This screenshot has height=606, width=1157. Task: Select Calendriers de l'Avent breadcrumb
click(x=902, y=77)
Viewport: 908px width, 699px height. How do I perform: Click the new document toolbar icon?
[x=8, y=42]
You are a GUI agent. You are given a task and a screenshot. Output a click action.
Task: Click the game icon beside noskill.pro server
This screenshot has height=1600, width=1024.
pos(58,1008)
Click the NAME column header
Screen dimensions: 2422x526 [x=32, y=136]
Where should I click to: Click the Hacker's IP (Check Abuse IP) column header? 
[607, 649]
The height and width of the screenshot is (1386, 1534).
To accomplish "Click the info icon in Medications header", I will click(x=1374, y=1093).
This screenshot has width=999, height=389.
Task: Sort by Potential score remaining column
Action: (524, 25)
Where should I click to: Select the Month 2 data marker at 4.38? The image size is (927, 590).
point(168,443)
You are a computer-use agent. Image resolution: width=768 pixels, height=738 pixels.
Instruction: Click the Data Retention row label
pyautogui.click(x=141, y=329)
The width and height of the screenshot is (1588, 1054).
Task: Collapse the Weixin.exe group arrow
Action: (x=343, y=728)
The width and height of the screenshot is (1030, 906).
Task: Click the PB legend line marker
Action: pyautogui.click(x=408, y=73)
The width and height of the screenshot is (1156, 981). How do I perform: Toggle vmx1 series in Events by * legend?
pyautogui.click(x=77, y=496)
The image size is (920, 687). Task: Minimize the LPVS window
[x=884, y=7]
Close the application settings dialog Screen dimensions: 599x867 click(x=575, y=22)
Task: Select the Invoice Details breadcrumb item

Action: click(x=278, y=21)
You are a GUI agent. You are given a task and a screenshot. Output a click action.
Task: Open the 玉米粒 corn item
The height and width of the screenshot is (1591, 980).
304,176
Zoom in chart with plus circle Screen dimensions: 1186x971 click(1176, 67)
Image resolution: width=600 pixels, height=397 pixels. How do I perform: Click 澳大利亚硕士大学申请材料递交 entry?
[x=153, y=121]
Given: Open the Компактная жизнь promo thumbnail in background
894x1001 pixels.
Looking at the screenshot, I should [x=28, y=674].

********************

_Task instructions_. Among the lines of the material, find those holding the word "Open" and return them.

_Result for this exercise_.
Task: Open the 玉米粒 corn item
Given: Open the Компактная жизнь promo thumbnail in background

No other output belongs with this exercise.